* YOUR GOAL *
Write each line again exactly as it is, from the opening line of the records below through the one containing "You are a computer-use agent. Image", and add nothing.

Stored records
____________

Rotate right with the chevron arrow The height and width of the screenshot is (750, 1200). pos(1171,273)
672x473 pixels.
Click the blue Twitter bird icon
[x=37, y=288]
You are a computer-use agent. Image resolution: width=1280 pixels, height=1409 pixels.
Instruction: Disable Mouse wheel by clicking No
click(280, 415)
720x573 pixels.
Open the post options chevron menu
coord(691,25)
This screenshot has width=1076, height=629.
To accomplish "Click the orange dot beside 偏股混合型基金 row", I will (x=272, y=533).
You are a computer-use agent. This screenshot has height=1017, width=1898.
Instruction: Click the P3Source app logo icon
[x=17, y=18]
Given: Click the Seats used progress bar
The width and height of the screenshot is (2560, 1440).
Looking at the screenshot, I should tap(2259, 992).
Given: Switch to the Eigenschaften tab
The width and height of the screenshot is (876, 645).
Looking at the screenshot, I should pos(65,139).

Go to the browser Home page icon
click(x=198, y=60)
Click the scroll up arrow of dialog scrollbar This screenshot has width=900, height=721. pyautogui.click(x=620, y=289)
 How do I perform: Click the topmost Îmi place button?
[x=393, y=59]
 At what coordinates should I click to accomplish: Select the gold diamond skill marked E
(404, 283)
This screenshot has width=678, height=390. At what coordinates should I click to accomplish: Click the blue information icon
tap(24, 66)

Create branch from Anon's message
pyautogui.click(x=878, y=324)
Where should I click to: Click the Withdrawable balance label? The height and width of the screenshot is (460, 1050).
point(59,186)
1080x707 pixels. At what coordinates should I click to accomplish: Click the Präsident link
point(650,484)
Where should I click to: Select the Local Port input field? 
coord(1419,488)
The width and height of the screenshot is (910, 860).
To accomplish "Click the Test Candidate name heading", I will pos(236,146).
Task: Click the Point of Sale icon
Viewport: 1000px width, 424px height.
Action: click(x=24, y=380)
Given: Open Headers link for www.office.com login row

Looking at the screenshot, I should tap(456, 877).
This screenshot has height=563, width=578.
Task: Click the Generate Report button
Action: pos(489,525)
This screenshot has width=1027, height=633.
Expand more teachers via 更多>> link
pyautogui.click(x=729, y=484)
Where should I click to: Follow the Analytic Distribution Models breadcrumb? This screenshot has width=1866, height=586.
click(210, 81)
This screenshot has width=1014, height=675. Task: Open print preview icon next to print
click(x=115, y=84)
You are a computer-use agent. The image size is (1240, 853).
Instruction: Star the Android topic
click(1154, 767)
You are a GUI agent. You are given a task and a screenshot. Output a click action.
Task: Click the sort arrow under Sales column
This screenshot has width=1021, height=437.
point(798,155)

____________

* YOUR RESPONSE *
Rotate right with the chevron arrow The height and width of the screenshot is (750, 1200). pos(1171,273)
672x473 pixels.
Click the blue Twitter bird icon
[x=37, y=288]
You are a computer-use agent. Image resolution: width=1280 pixels, height=1409 pixels.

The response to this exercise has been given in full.